Estratto della pagina:

......

Jeremy Corbyn è un politico inglese, pacifista, membro
del Partito Laburista, non molto conosciuto sulla scena internazionale, almeno
sino a quando, il 12 settembre di quest’anno, il suo nome viene improvvisamente
alla ribalta perché vince le primarie per la leadership del suo partito,
ottenendo, in prima istanza, il 59,5% dei consensi, battendo così Andy Burnham,
politico che non ha mai sollevato grandi passioni, Yvette Cooper, data per
favorita e Liz Kendall, blairiana di ferro, che erano gli altri candidati alla
stessa carica e succedendo a Ed Miliband, dimessosi dopo il disastroso
risultato delle elezioni del 7 maggio scorso.
Certo, quando si dice “rompere le uova nel paniere”, e sì, perché un personaggio come Corbyn non era
proprio nelle corde delle alte sfere dei Labour, anche perché i giochi politici
che hanno portato alla sua elezione, alla fine sono risultati chiari: quei
deputati che hanno favorito la sua candidatura e lo hanno aiutato in questo
percorso, dopo venti anni di ignavia e di acquiescenza nei riguardi di uno
stato che nel frattempo aveva rinunciato a essere presente nella vita dei
cittadini e aveva man mano tracciato un percorso di tagli e austerità, hanno pensato
che Corbyn potesse essere un nome in grado di trasmettere senza rischi il
messaggio labour ma soprattutto un capro espiatorio radicale, destinato a
sparire in un ballottaggio che tutti davano per scontato.

......

Obiettivo: Trascriva il passo dell'articolo su Jeremy Corbyn da “Certo, quando si” a “davano per scontato.”, sostituendo “deputati” con “parlamentari”. Si basi esclusivamente sull'articolo su Jeremy Corbyn.

......

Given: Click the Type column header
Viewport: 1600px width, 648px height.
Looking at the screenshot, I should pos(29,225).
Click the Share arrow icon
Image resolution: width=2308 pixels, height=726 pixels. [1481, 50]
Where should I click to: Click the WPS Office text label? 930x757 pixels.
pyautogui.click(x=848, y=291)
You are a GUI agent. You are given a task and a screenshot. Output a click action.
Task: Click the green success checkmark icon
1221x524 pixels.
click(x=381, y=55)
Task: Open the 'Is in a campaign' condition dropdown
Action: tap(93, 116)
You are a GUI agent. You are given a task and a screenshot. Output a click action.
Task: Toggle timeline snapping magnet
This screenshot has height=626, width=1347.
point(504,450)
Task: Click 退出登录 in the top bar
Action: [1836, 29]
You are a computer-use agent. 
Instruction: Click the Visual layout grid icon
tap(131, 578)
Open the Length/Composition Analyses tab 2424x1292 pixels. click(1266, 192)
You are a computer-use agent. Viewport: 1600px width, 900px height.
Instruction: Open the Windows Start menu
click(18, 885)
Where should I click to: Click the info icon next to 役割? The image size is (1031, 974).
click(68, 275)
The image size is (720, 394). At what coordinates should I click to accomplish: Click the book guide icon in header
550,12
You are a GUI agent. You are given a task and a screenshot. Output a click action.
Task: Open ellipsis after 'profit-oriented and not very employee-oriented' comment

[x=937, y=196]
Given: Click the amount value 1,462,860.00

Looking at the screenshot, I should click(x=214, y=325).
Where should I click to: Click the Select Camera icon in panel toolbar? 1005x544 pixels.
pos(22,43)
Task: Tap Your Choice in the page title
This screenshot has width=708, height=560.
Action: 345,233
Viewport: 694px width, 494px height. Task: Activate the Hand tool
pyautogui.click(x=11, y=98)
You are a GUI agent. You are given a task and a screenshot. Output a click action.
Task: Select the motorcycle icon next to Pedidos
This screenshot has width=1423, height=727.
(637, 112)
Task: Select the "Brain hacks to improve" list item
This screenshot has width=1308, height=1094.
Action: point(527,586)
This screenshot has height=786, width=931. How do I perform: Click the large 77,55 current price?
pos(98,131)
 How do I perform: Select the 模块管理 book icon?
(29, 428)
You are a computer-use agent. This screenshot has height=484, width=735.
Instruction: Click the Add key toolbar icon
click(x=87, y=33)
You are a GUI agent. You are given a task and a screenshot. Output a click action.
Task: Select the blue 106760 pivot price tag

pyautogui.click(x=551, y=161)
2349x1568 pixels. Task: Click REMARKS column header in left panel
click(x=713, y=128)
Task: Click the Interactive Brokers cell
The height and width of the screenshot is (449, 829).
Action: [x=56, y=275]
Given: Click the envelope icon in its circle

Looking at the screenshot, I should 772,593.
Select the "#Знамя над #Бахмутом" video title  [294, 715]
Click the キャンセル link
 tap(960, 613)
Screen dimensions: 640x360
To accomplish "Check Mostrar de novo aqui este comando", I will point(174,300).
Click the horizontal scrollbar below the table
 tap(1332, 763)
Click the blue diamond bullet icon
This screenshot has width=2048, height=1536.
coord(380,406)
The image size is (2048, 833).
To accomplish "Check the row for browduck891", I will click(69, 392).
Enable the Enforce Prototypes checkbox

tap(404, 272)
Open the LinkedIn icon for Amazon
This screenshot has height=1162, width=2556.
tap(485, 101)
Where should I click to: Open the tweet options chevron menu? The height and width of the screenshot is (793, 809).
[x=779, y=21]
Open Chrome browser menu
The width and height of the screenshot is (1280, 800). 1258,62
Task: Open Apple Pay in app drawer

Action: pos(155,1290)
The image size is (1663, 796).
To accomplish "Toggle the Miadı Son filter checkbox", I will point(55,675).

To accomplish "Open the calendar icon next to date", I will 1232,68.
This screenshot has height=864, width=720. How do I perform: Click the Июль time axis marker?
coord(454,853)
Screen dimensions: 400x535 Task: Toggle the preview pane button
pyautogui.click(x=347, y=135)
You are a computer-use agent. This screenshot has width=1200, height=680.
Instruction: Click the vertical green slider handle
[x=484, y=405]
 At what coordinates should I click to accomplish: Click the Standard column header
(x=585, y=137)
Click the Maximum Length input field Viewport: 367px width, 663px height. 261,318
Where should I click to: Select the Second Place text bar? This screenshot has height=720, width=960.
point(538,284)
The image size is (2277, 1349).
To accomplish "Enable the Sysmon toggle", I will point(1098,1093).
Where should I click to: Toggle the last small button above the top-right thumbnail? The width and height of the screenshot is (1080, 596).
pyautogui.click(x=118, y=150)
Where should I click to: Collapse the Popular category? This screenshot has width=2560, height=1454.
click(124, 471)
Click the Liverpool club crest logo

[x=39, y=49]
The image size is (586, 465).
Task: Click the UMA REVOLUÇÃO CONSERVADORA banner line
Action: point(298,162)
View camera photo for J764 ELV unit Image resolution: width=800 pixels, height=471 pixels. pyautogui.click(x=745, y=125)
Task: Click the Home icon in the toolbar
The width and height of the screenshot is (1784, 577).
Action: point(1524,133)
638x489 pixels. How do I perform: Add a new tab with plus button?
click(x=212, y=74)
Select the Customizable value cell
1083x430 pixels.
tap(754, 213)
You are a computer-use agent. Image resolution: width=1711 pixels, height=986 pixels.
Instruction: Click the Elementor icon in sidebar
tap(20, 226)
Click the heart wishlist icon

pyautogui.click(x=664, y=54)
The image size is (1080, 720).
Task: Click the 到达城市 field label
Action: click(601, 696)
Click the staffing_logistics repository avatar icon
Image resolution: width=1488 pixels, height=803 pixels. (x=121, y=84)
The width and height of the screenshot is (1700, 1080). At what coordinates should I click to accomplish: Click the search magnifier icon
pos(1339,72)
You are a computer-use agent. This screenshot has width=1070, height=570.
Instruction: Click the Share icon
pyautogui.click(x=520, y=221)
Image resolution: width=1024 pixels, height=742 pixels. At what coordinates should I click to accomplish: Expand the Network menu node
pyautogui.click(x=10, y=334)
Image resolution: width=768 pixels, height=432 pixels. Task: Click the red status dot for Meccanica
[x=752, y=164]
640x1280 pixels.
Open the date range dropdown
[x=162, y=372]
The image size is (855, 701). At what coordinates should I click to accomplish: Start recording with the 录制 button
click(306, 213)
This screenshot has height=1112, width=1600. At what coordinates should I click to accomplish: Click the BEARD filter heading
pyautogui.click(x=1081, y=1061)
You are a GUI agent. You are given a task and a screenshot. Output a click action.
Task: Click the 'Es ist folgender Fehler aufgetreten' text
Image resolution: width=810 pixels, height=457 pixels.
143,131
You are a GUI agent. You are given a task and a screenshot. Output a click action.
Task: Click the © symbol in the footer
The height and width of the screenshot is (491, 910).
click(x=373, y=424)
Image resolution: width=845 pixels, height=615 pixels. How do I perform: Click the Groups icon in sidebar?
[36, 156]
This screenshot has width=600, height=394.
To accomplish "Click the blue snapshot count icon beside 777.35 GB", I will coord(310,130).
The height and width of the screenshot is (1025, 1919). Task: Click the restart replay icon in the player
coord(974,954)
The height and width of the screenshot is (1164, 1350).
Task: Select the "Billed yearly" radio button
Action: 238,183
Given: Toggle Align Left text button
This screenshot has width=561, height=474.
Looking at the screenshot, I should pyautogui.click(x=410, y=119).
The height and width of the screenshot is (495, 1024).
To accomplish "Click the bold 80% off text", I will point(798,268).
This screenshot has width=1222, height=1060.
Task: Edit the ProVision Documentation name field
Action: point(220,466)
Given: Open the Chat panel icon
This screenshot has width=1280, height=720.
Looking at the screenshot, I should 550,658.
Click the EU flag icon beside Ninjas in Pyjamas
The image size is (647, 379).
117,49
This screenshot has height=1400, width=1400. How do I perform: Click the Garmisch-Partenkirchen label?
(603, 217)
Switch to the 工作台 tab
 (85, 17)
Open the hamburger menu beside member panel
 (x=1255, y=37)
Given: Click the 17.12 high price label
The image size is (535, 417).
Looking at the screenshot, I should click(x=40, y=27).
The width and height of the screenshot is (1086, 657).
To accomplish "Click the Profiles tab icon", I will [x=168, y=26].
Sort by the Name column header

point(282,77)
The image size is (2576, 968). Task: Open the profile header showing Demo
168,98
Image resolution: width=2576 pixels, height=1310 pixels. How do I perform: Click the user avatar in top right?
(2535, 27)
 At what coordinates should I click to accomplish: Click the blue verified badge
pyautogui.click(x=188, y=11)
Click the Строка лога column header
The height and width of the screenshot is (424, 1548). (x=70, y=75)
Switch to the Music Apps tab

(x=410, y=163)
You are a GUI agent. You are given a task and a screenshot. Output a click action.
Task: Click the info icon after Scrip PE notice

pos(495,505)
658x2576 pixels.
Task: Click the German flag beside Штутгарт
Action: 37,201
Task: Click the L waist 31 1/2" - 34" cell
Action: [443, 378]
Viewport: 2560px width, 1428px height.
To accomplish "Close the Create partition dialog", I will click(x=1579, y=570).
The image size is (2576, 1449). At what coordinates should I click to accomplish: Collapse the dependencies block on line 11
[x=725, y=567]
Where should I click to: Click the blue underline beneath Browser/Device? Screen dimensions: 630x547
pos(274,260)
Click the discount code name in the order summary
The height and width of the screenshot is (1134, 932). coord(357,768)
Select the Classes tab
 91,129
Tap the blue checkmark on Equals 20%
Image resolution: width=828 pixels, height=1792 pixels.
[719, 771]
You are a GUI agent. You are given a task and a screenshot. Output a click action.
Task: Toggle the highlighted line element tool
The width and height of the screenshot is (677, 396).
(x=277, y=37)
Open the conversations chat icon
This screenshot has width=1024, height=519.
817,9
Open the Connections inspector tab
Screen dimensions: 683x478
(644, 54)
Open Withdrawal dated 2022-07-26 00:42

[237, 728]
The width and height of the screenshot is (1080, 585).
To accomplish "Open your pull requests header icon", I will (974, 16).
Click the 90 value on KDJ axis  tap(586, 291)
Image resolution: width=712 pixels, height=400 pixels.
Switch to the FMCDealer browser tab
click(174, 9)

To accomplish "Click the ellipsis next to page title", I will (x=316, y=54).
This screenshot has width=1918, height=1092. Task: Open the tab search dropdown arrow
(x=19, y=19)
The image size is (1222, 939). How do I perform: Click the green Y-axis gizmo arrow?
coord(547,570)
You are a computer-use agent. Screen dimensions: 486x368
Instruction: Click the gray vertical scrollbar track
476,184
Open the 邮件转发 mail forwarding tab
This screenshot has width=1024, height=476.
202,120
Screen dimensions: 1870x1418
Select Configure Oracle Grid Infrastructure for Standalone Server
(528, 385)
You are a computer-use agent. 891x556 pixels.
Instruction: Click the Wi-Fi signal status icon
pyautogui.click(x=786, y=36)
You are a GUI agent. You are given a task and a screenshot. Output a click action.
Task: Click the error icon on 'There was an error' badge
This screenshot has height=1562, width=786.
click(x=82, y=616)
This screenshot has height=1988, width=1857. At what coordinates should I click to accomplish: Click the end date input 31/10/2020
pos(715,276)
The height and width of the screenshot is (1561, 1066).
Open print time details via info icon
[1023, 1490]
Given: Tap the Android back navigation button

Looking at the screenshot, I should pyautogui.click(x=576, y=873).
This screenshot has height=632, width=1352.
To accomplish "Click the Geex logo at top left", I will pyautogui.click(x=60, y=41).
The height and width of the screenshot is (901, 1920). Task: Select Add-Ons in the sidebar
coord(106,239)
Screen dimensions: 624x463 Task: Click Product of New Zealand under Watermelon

......

Risultato:
Certo, quando si dice “rompere le uova nel paniere”, e sì, perché un personaggio come Corbyn non era
proprio nelle corde delle alte sfere dei Labour, anche perché i giochi politici
che hanno portato alla sua elezione, alla fine sono risultati chiari: quei
parlamentari che hanno favorito la sua candidatura e lo hanno aiutato in questo
percorso, dopo venti anni di ignavia e di acquiescenza nei riguardi di uno
stato che nel frattempo aveva rinunciato a essere presente nella vita dei
cittadini e aveva man mano tracciato un percorso di tagli e austerità, hanno pensato
che Corbyn potesse essere un nome in grado di trasmettere senza rischi il
messaggio labour ma soprattutto un capro espiatorio radicale, destinato a
sparire in un ballottaggio che tutti davano per scontato.